I wasn’t able to figure out what was on the computer screen as it was too fuzzy. Nor was I able to figure out the immediate tasks reference. Damn. I’m weak that way lol.
I had the exact same thoughts from reading this. Also, I don’t need to see memes that add no value and aren’t relevant while reading an article..
Agreed. There was a lot of filler and not a lot of content. Useless memes that arent even relevant.
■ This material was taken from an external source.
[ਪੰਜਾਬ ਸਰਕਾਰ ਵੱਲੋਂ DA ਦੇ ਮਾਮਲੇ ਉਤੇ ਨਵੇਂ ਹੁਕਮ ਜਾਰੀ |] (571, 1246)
Ricky why did you give Kirin an outlet if he hasnt written anything useful regarding budget travel? At least Amy and Tiezheng can write something relevant and coherent.
I think you’re being unduly harsh on Kirin here. As another reader put it, a discerning eye will help you spot the relevant parts among the crying cats.
Did ya see what I did there? 😉
Not gonna lie this is a terrible post/article. Not much value is being added here.
I’m sorry you’ve felt that way. On the one hand, I want to do what Mitch here is pointing out and take a bit more of a "birds eye view" for our strategies. Ie, you may see what seem like a lame bonus now, but in the conditions of economic crisis, it will probably go down. So Billy Mays it and act now. But on the other hand, what would you have felt brings more value to your tactics when looking at the financial quarter.
Because we’re exploring the valid philosophy and underlying emotions of our hobby? Plenty is being added here for the discerning churner, a collective sanity check consistent with the overall tone of the blog and its contributors. Maybe RFD is more your speed?
Actually, the fiscal year for Canadian banks (not AmEx, HSBC) is from November 1st to October 31st so we’re nearing the end of their Q3.
Thanks, I’ll make note of it for a correction or future articles. I was basing a lot of this off Amex as obviously they were of greatest concern to many recently due to the shutdowns.
So you write an article about Financial Quarter but don’t do the due diligence to note that the Big 5 Banks fiscal year ends on Oct 31st. Bravo!
You do sound like Kirin must have broken your heart somehow so you kept going after him. What a pity poor crying loser! LOL!